- _The task_: In your answer, set down the records below exactly as they stand, omitting pictures.

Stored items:
——

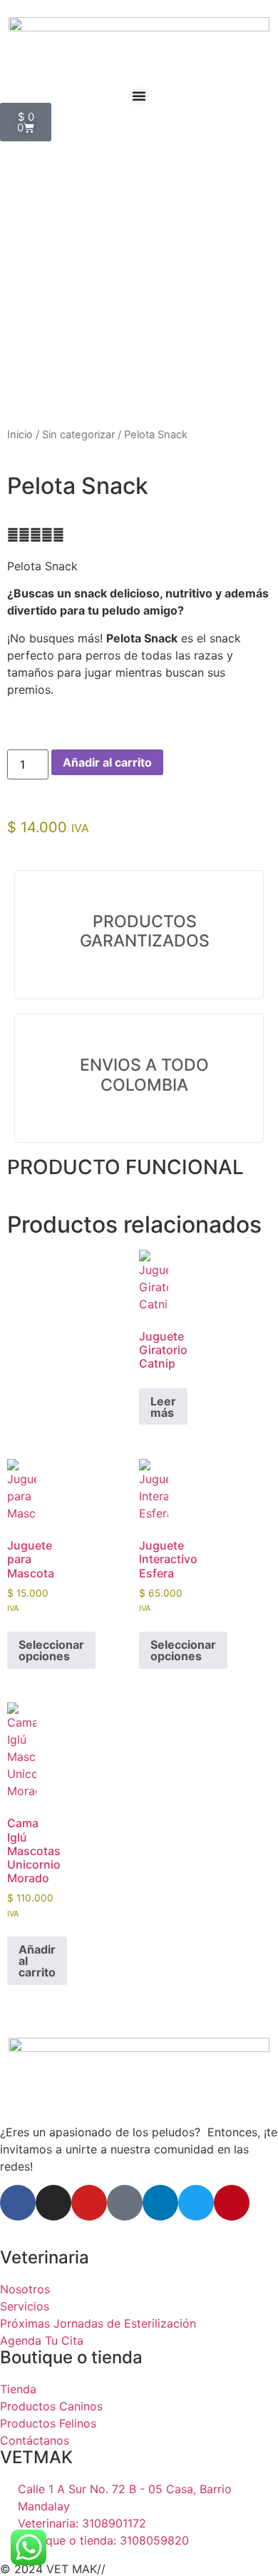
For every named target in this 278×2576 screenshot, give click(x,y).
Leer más (163, 1407)
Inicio (20, 434)
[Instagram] (53, 2203)
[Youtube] (89, 2203)
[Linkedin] (160, 2203)
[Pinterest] (231, 2203)
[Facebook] (18, 2203)
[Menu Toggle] (139, 96)
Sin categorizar (78, 434)
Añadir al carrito (107, 762)
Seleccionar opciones (51, 1650)
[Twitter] (196, 2203)
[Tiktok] (125, 2203)
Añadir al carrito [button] (37, 1960)
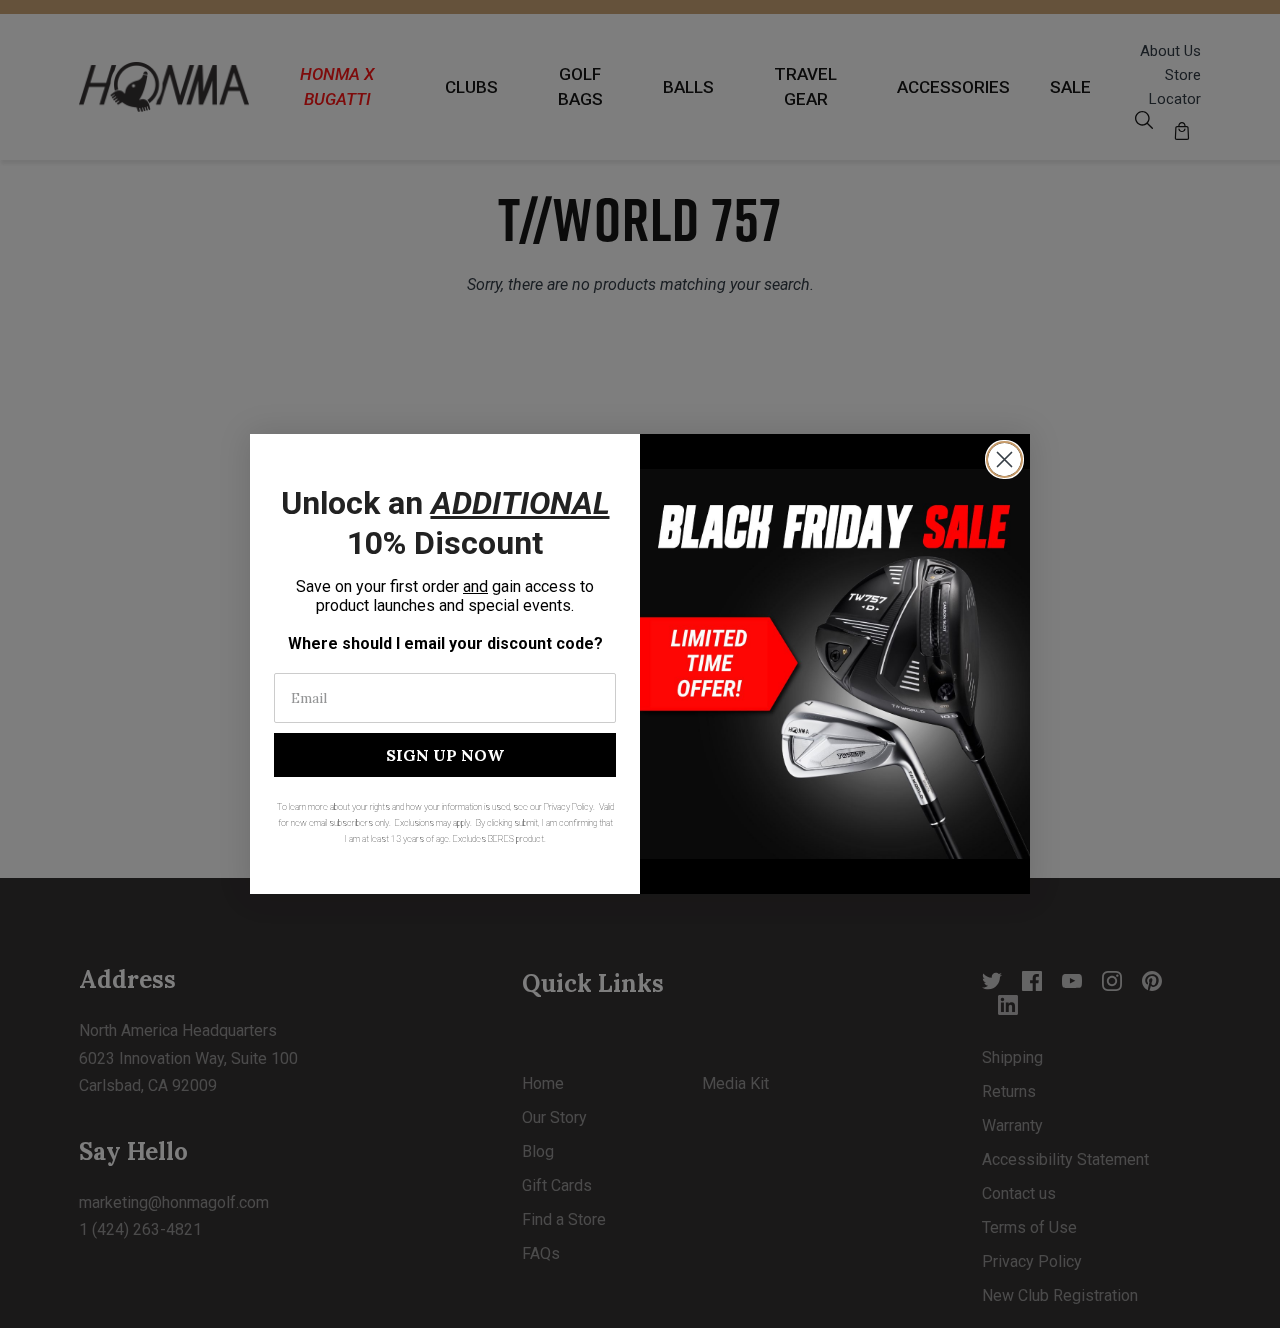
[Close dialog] (1004, 459)
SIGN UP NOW (445, 755)
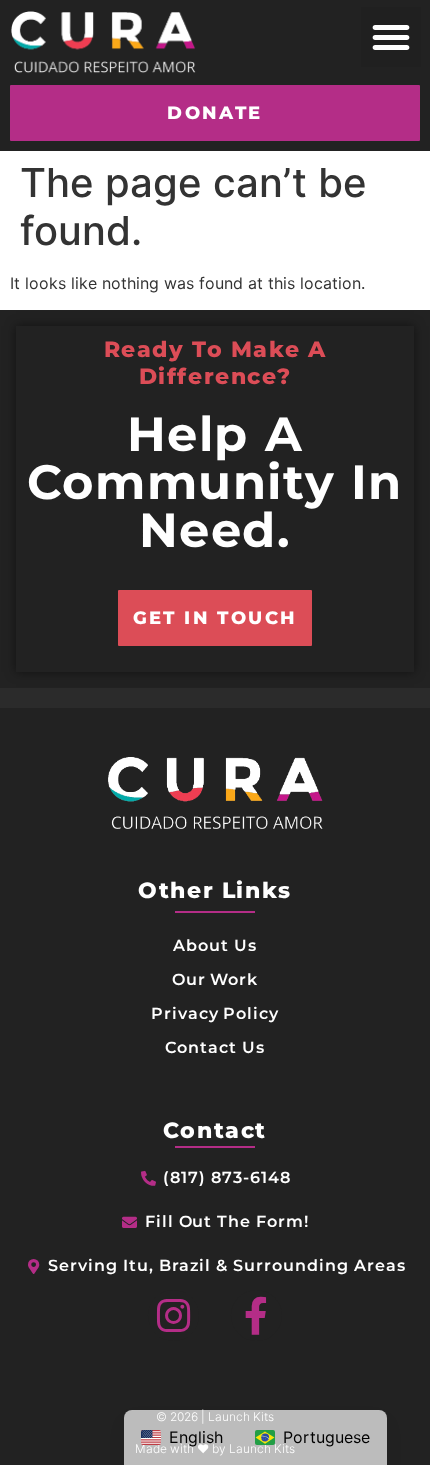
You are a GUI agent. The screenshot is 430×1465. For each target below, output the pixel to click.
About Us (215, 945)
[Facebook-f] (256, 1315)
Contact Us (215, 1047)
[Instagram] (173, 1315)
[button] (391, 37)
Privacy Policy (215, 1013)
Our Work (215, 979)
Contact (215, 1130)
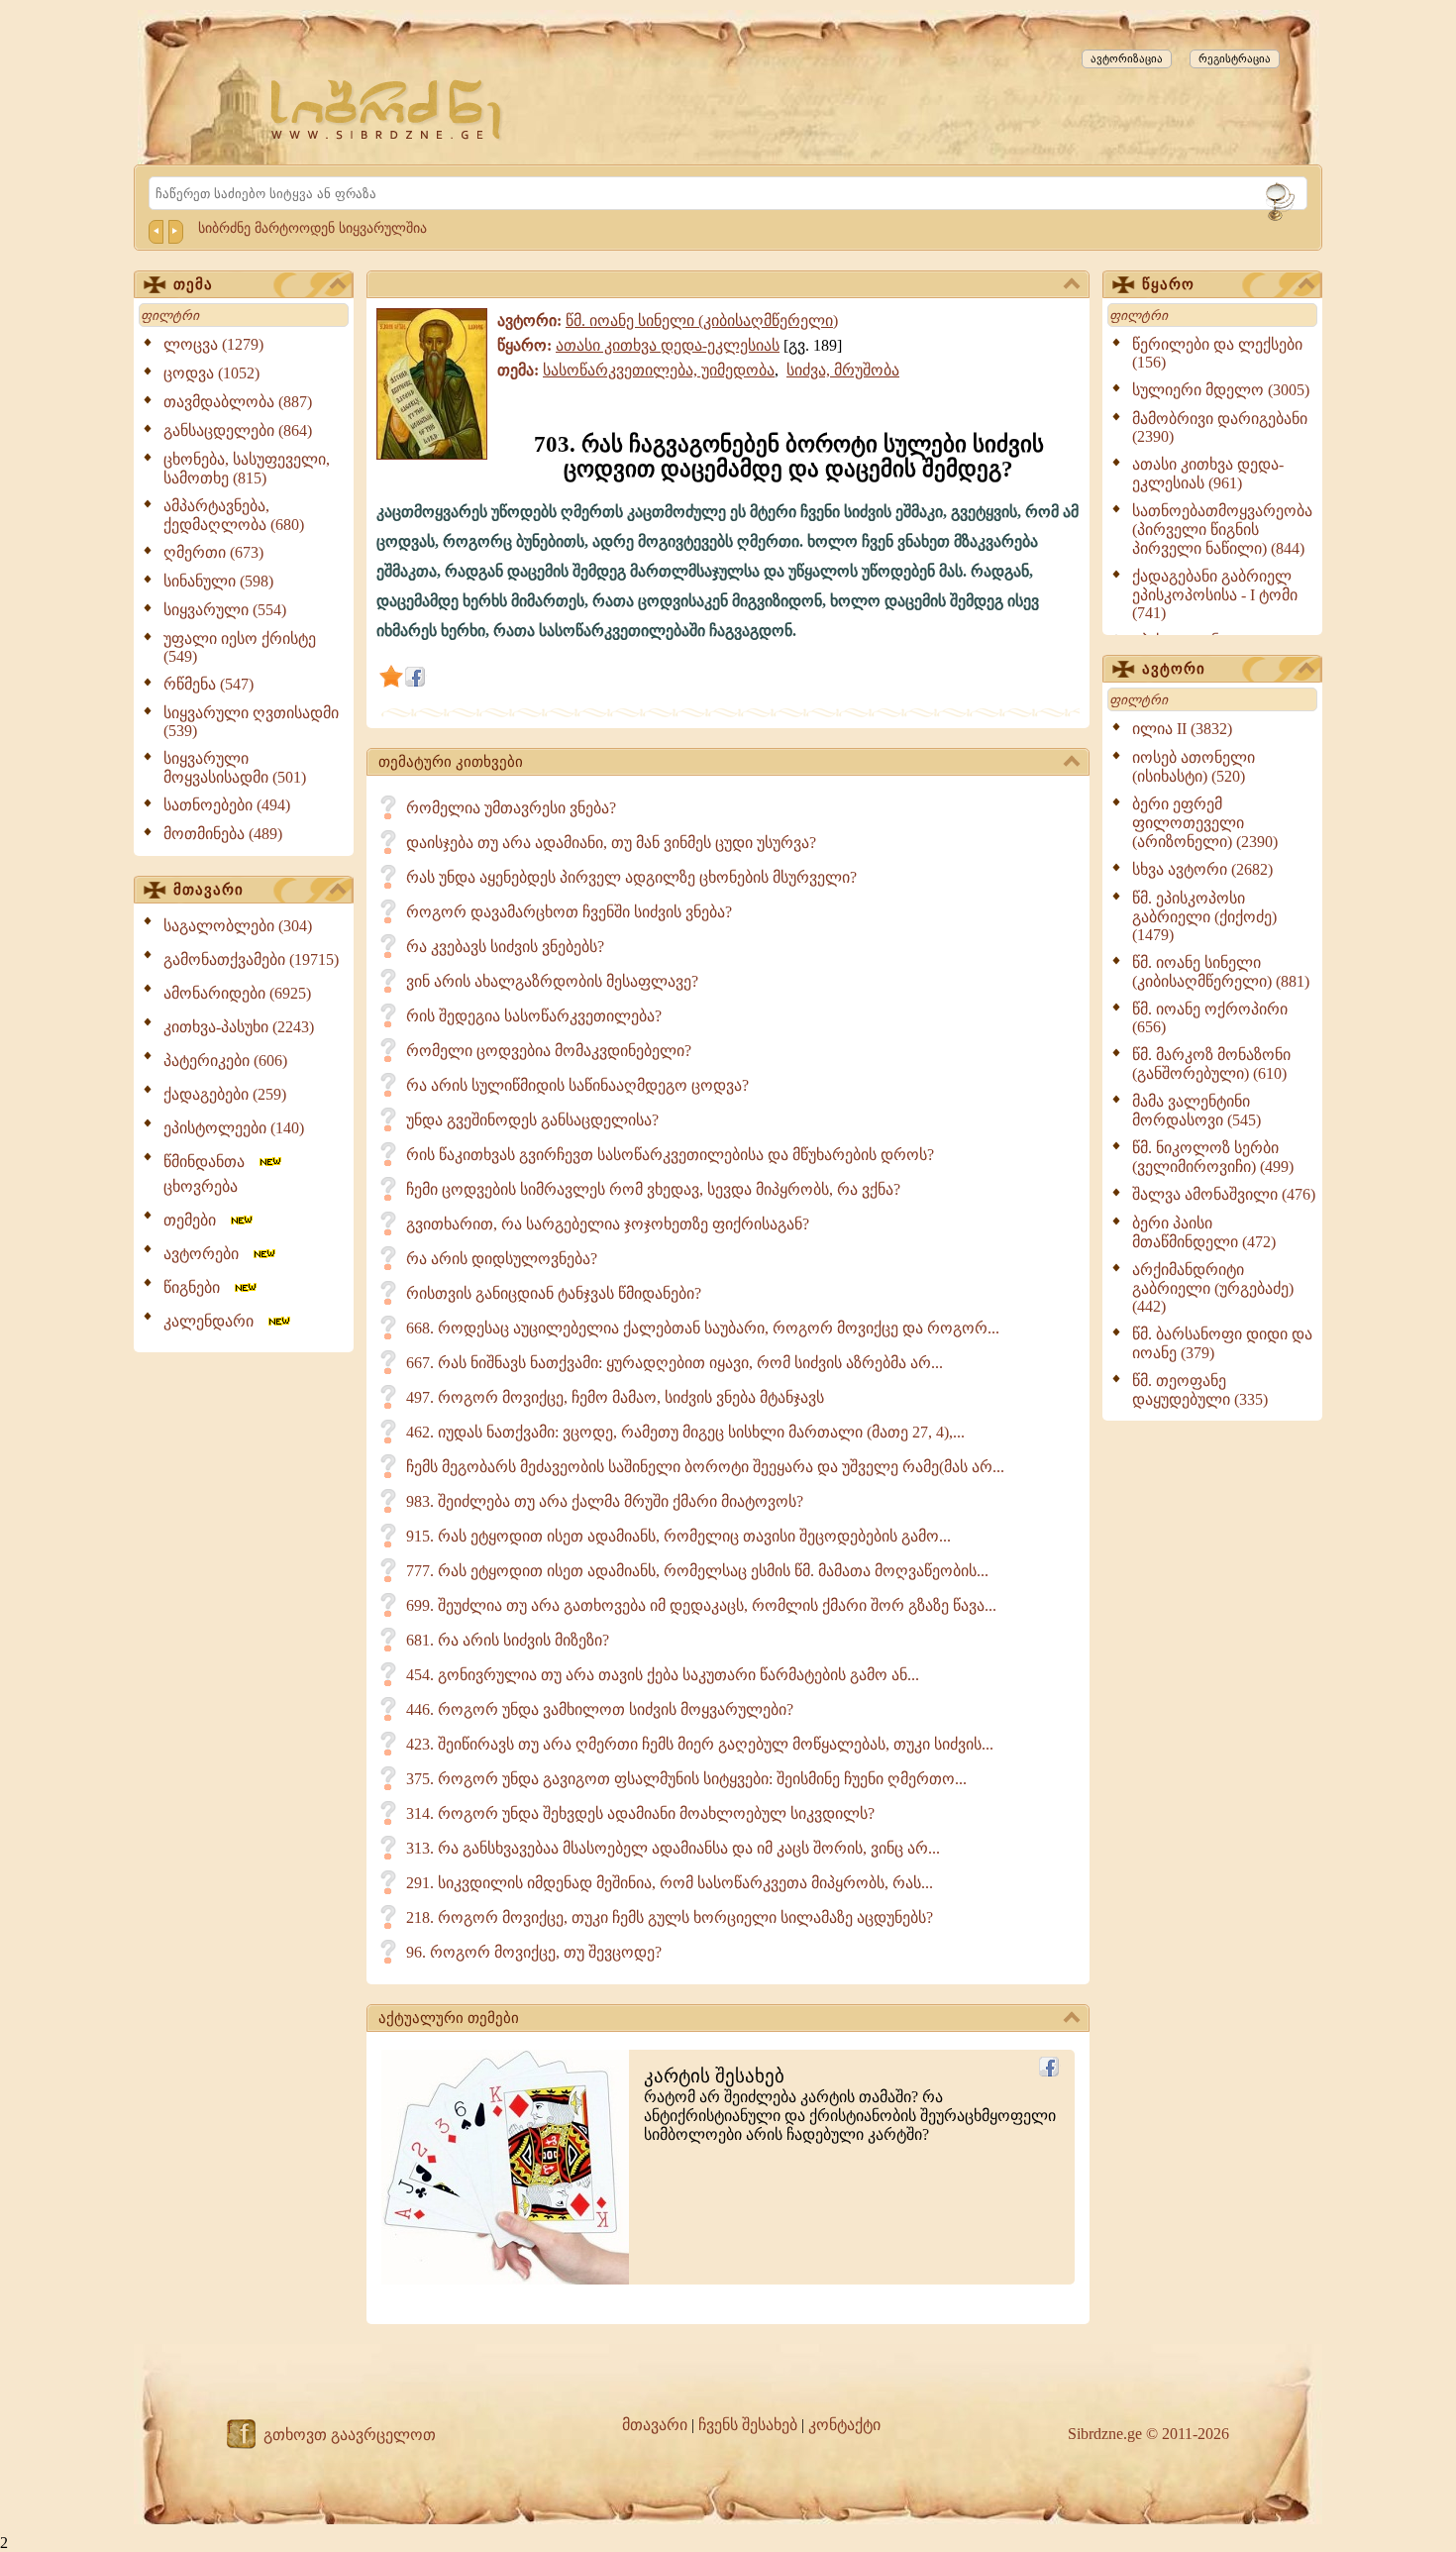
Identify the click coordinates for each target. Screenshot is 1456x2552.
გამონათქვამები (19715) (251, 959)
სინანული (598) (218, 581)
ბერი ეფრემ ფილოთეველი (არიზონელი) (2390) (1205, 823)
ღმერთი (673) (213, 552)
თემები (195, 1220)
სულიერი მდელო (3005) (1220, 389)
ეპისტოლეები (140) (233, 1127)
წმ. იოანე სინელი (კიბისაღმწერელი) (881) (1220, 972)
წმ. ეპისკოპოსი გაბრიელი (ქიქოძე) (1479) (1204, 916)
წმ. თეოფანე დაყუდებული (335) (1200, 1390)
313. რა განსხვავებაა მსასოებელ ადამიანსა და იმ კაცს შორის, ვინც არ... (673, 1848)
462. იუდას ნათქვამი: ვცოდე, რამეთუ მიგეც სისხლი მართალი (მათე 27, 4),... (685, 1432)
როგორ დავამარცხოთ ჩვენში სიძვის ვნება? (569, 912)
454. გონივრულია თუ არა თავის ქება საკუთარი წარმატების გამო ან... (662, 1674)
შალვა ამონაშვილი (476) (1223, 1194)
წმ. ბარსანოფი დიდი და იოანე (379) (1222, 1343)
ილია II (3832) (1182, 728)
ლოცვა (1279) (213, 344)
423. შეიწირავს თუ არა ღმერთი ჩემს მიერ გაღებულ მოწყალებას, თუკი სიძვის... (699, 1744)
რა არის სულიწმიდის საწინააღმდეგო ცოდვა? (577, 1085)
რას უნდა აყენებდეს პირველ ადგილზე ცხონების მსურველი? (631, 877)
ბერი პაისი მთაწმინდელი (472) (1204, 1232)
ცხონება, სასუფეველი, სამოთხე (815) (246, 468)
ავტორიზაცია (1127, 58)
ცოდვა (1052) (211, 373)
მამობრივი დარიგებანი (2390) (1219, 427)
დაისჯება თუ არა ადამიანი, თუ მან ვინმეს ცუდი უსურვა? (611, 842)
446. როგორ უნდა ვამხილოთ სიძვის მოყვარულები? (599, 1709)
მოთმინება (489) (222, 833)
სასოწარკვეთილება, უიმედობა (659, 370)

——

- _Written response_:
For every named target in this 278×2576 screenshot, give click(x,y).
Leer más (163, 1407)
Inicio (20, 434)
[Instagram] (53, 2203)
[Youtube] (89, 2203)
[Linkedin] (160, 2203)
[Pinterest] (231, 2203)
[Facebook] (18, 2203)
[Menu Toggle] (139, 96)
Sin categorizar (78, 434)
Añadir al carrito (107, 762)
Seleccionar opciones (51, 1650)
[Twitter] (196, 2203)
[Tiktok] (125, 2203)
Añadir al carrito [button] (37, 1960)
[Close dialog] (1004, 459)
SIGN UP NOW (445, 755)
You are a GUI agent. The screenshot is 430×1465. For each target below, output the pixel to click.
About Us (215, 945)
[Facebook-f] (256, 1315)
Contact Us (215, 1047)
[Instagram] (173, 1315)
[button] (391, 37)
Privacy Policy (215, 1013)
Our Work (215, 979)
Contact (215, 1130)
Identify the click coordinates for each target. Screenshot is 1456x2552.
გამონათქვამები (19715) (251, 959)
სინანული (598) (218, 581)
ბერი ეფრემ ფილოთეველი (არიზონელი) (2390) (1205, 823)
ღმერთი (673) (213, 552)
თემები (195, 1220)
სულიერი მდელო (3005) (1220, 389)
ეპისტოლეები (140) (233, 1127)
წმ. იოანე სინელი (კიბისაღმწერელი) (881) (1220, 972)
წმ. ეპისკოპოსი გაბრიელი (ქიქოძე) (1479) (1204, 916)
წმ. თეოფანე დაყუდებული (335) (1200, 1390)
313. რა განსხვავებაა მსასოებელ ადამიანსა და იმ კაცს შორის, ვინც არ... (673, 1848)
462. იუდას ნათქვამი: ვცოდე, რამეთუ მიგეც სისხლი მართალი (მათე 27, 4),... (685, 1432)
როგორ დავამარცხოთ ჩვენში სიძვის ვნება? (569, 912)
454. გონივრულია თუ არა თავის ქება საკუთარი წარმატების გამო ან... (662, 1674)
შალვა ამონაშვილი (476) (1223, 1194)
წმ. ბარსანოფი დიდი და იოანე (379) (1222, 1343)
ილია II (3832) (1182, 728)
ლოცვა (1279) (213, 344)
423. შეიწირავს თუ არა ღმერთი ჩემს მიერ გაღებულ მოწყალებას, თუკი სიძვის... (699, 1744)
რა არის სულიწმიდის საწინააღმდეგო ცოდვა? (577, 1085)
რას უნდა აყენებდეს პირველ ადგილზე ცხონების მსურველი? (631, 877)
ბერი პაისი მთაწმინდელი (472) (1204, 1232)
ცხონება, სასუფეველი, სამოთხე (815) (246, 468)
ავტორიზაცია (1127, 58)
ცოდვა (1052) (211, 373)
მამობრივი დარიგებანი (2390) (1219, 427)
დაისჯება თუ არა ადამიანი, თუ მან ვინმეს ცუდი უსურვა? (611, 842)
446. როგორ უნდა ვამხილოთ სიძვის მოყვარულები? (599, 1709)
მოთმინება (489) (222, 833)
სასოწარკვეთილება, უიმედობა (659, 370)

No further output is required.